Tradicionalmente, diz ele, a esquerda progressista aborda a falácia do mundo justo do ponto de vista das instituições, e então questiona se o Estado reproduz conceitos justos em suas ações. Há também, explica o professor, “o mundo justo do ponto de vista das ações pessoais. É quando entram as considerações psicológicas, que diferenciam a disposição de caráter dos indivíduos”.

E a explicação para a pandemia a partir da falácia do mundo justo? “Não, a Covid-19 não vai restaurar a justiça para o universo”, afirma Riley Haas em um artigo para um site inteiramente dedicado a questionar o conceito de mundo justo. “Não existe nenhum significado inerente ao vírus, e o mundo não vai se tornar mais justo só porque surgiu um ser que lentamente infecta a maior quantidade possível de humanos”. Em outras palavras, diz ele, “o vírus não se importa com o que você pensa. Ele não tem como se importar: é um vírus”.

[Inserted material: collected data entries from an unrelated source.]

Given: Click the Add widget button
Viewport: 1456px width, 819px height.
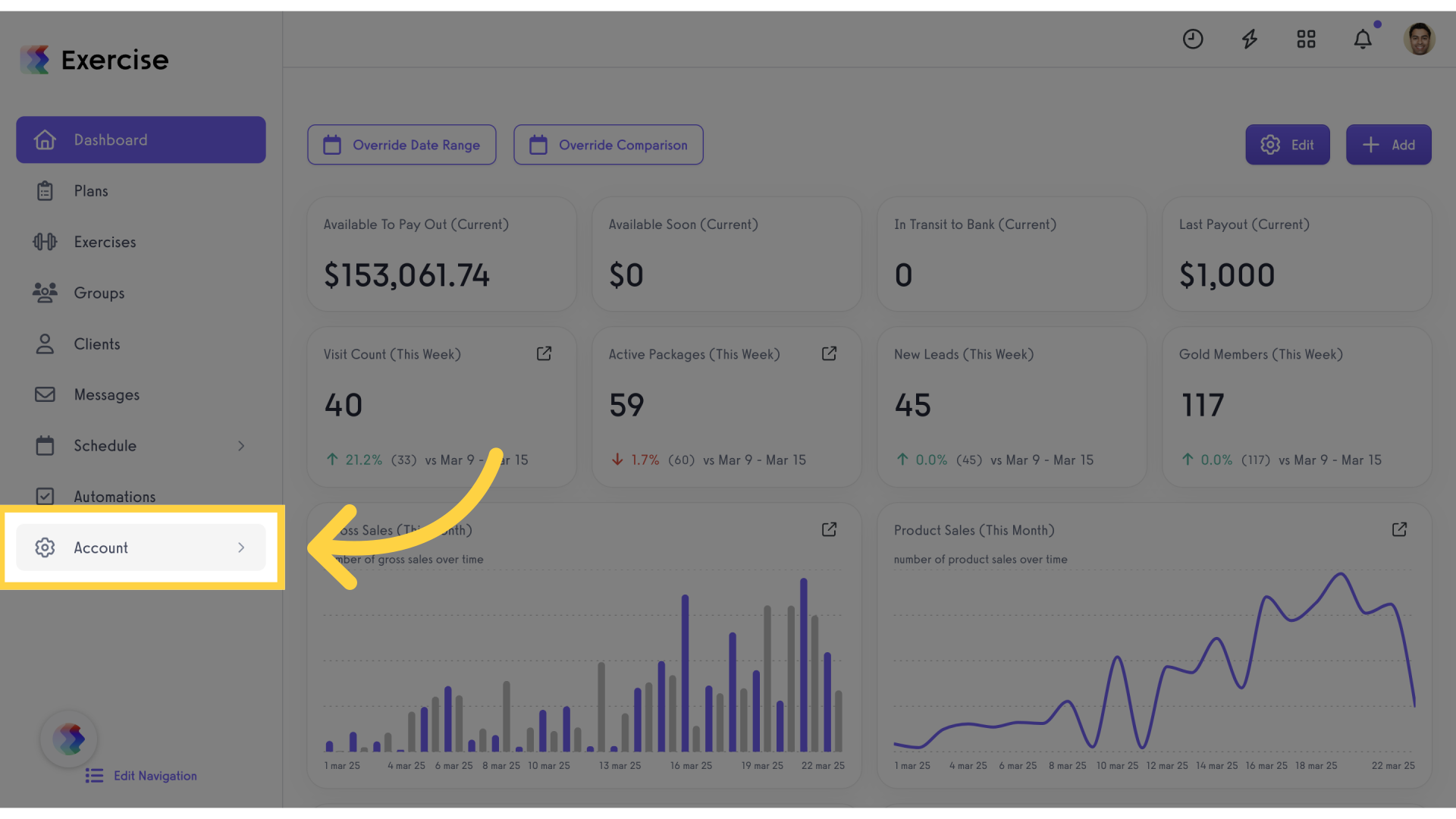Looking at the screenshot, I should click(x=1389, y=145).
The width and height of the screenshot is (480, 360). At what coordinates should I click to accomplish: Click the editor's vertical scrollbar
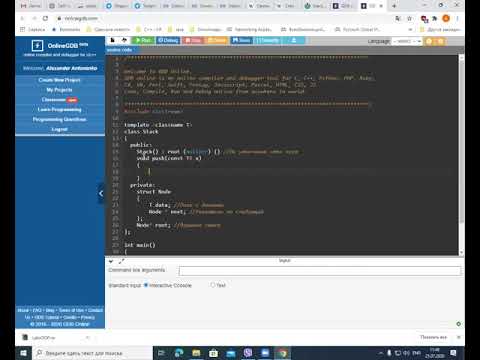[x=462, y=140]
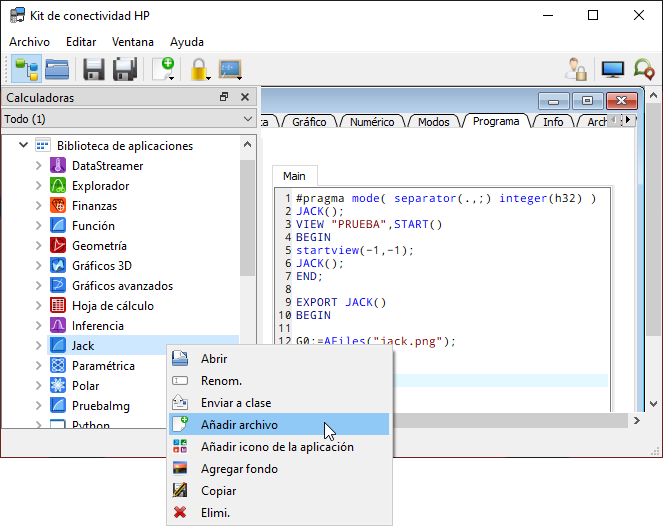Viewport: 663px width, 526px height.
Task: Click the single floppy save icon
Action: click(93, 69)
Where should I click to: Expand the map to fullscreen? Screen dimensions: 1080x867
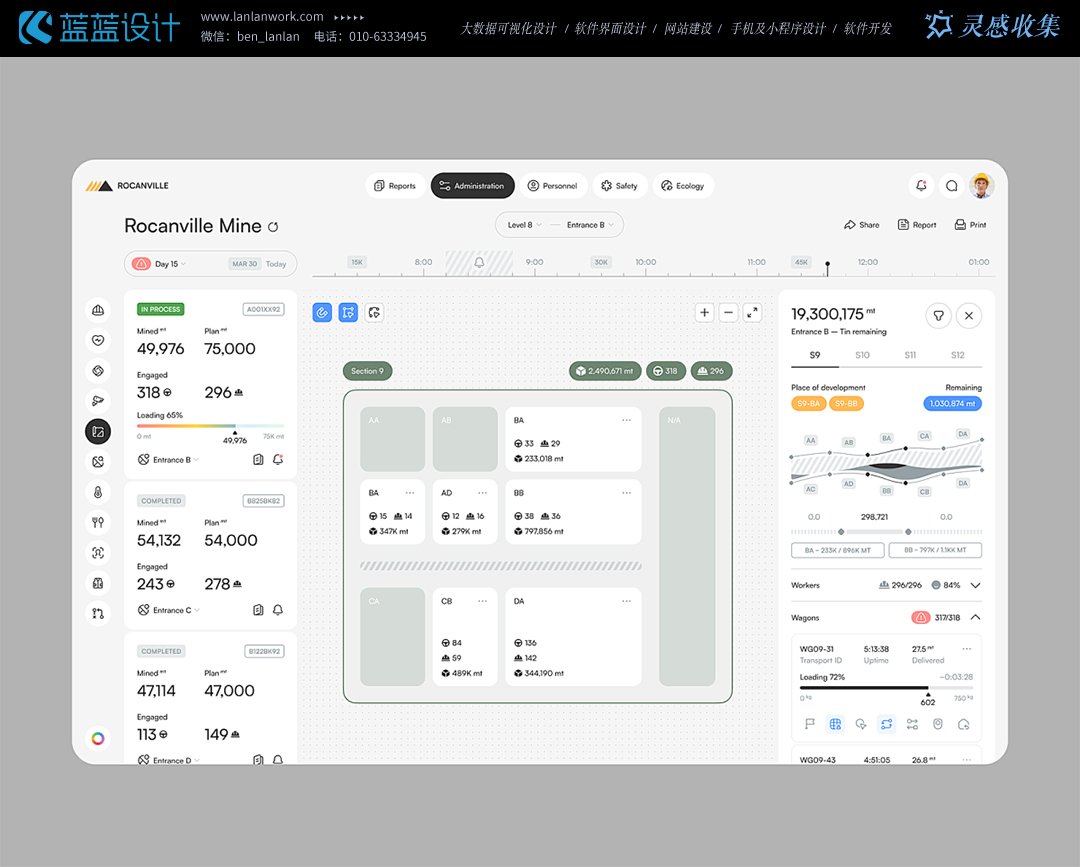(753, 313)
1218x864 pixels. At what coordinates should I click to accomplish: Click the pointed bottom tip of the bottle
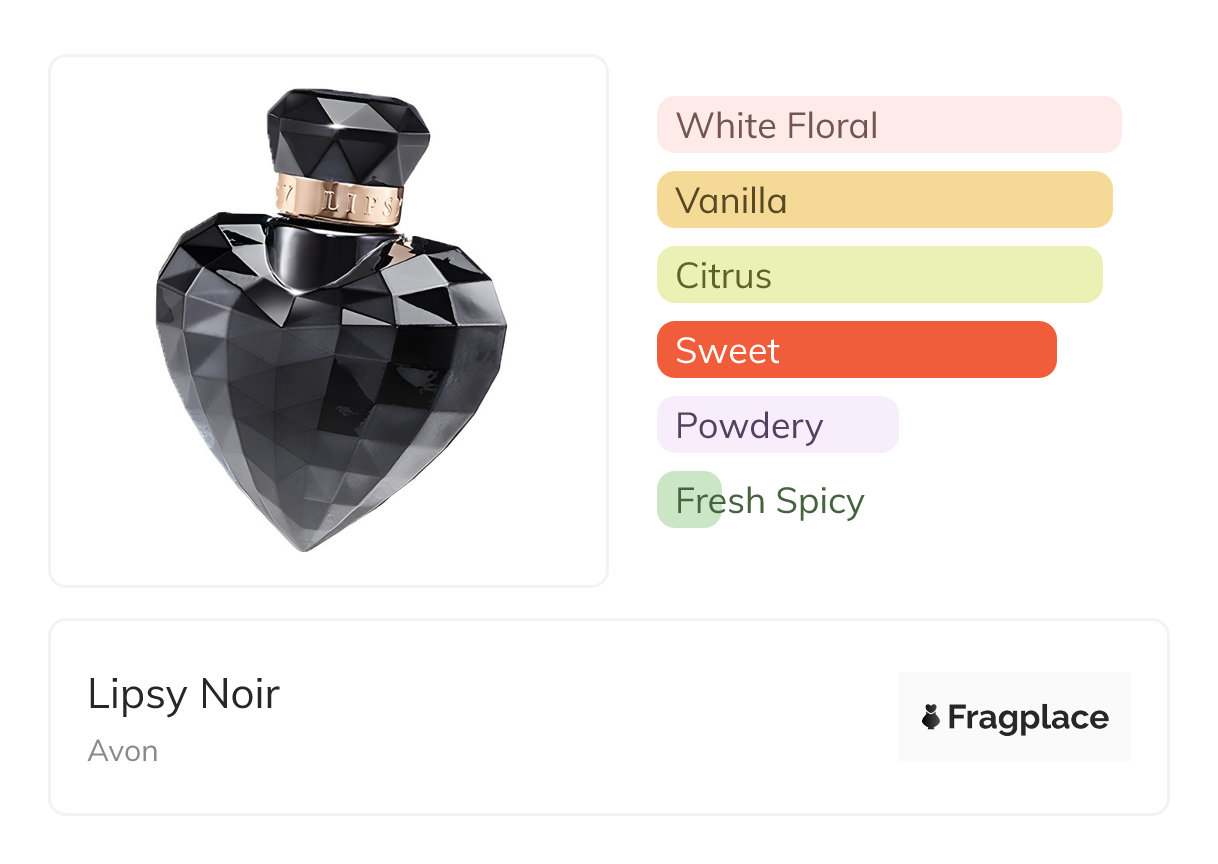(306, 546)
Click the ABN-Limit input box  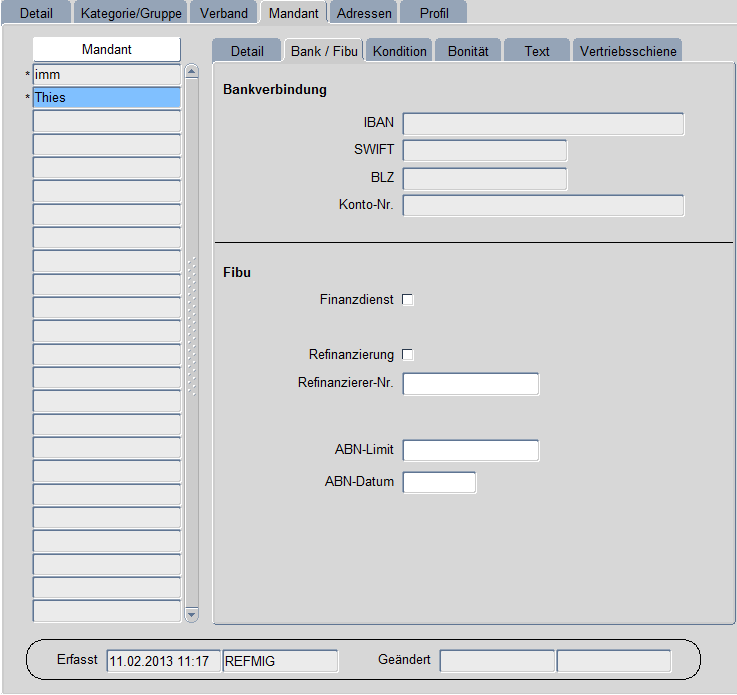pyautogui.click(x=471, y=451)
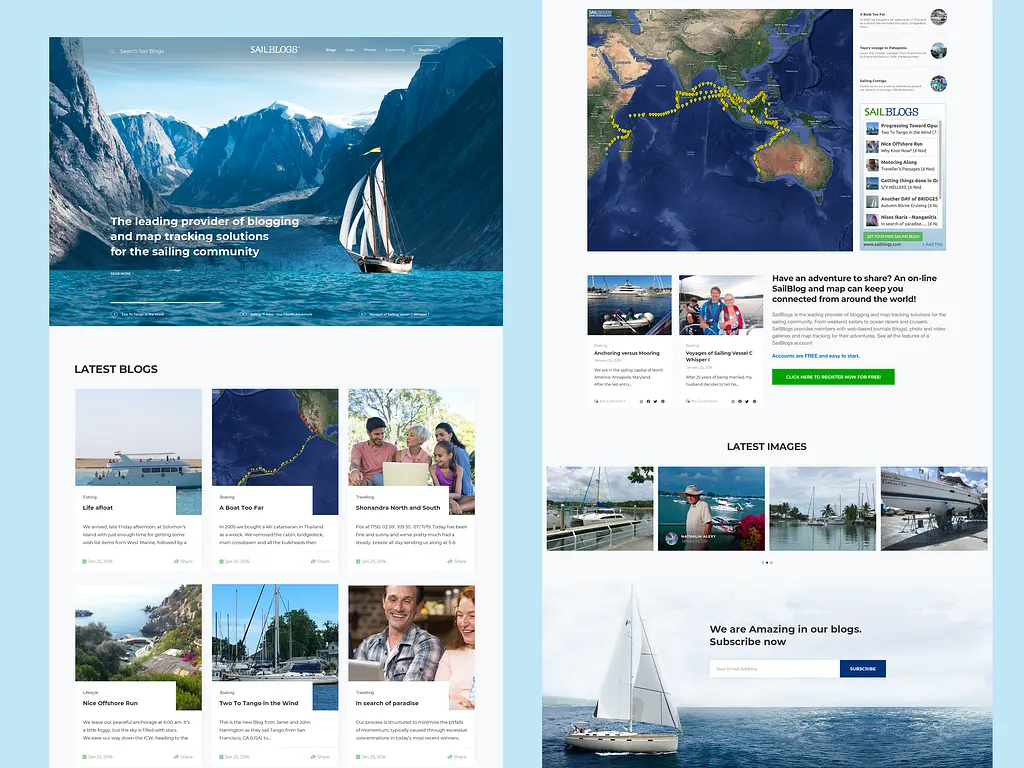Click the Latest Images carousel pagination dots

pyautogui.click(x=767, y=562)
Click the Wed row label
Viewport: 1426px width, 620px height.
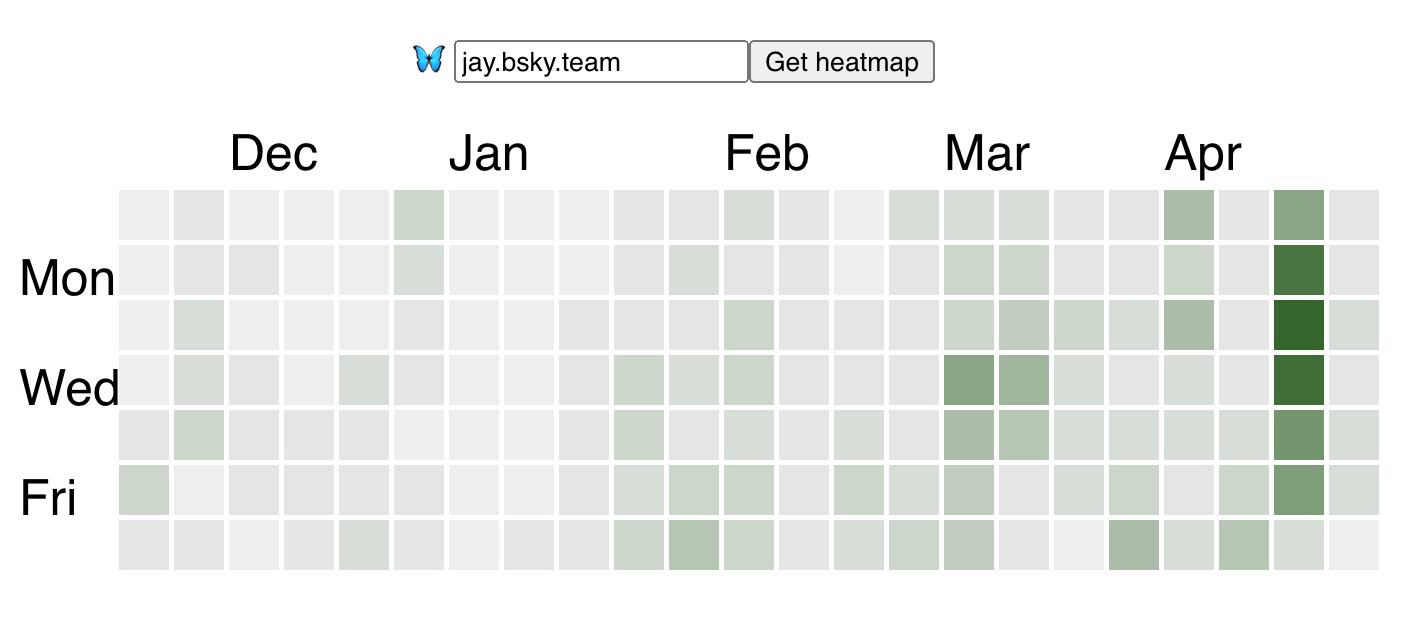click(67, 389)
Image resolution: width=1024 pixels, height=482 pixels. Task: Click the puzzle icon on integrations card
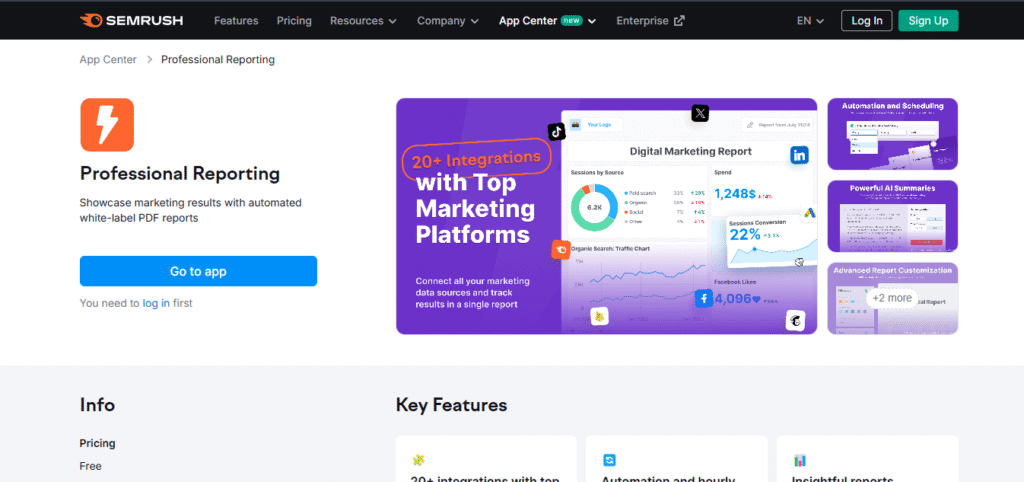point(418,460)
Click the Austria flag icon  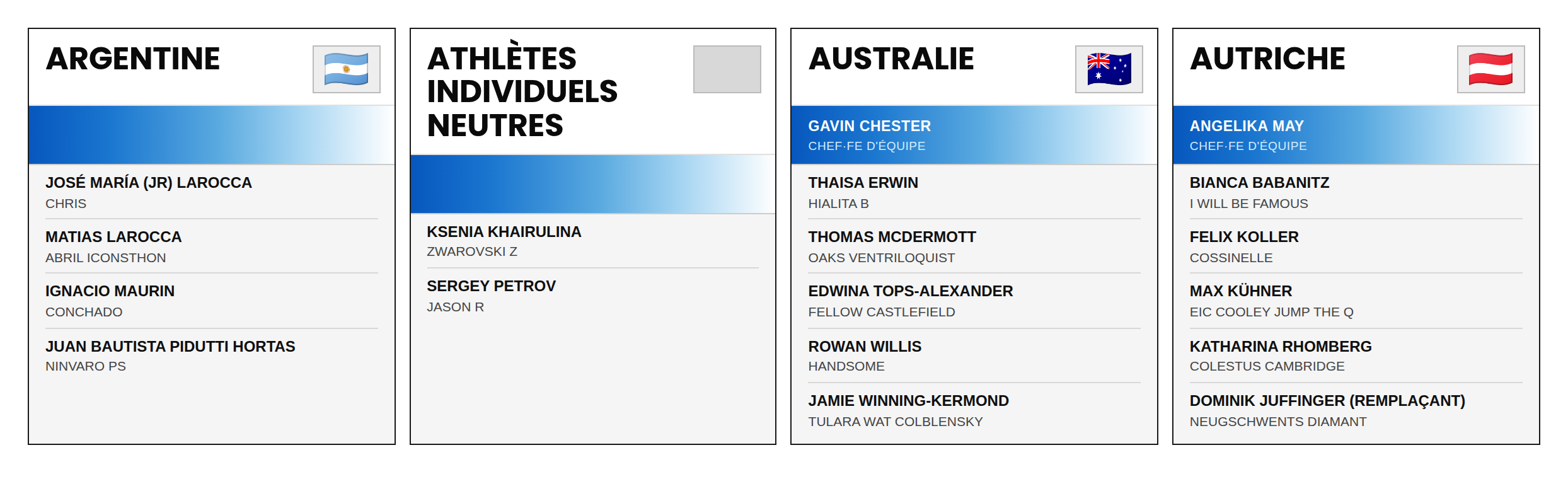[1490, 69]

Como diz o professor John Florindo de Miranda, “Se a justiça envolve sempre um agente voluntário e intencional, então a atual pandemia não pode ser uma ‘vingança’ ou obra de justiça da natureza contra a humanidade – pois é muito implausível pensar que a natureza é um agente intencional”.

Nova oportunidade

De toda forma, afirma o docente da UFPel, o fato de o mundo não funcionar com equilíbrio e justiça perfeitos não significa que as pessoas não devam praticar a justiça. “A justiça é algo interpessoal, obrigatório (diferentemente da misericórdia), imparcial e voluntário (quer dizer, demanda um agente)”.

Desde a Antiguidade, diz o professor, “é usual para nós concebermos a justiça como uma virtude, uma qualidade do caráter, razão pela qual é possível ser justo mesmo numa sociedade injusta e corrompida. Hoje há uma tendência de responsabilizar a sociedade pelos erros individuais das pessoas. Mas os autores clássicos nos mostram que a ideia mesma de justiça depende de uma vontade e de uma disposição pessoal para agir bem”.

Nesse sentido, diz ele, a pandemia não é um ato de vingança, mas sim “uma oportunidade de repensarmos a nossa vida”.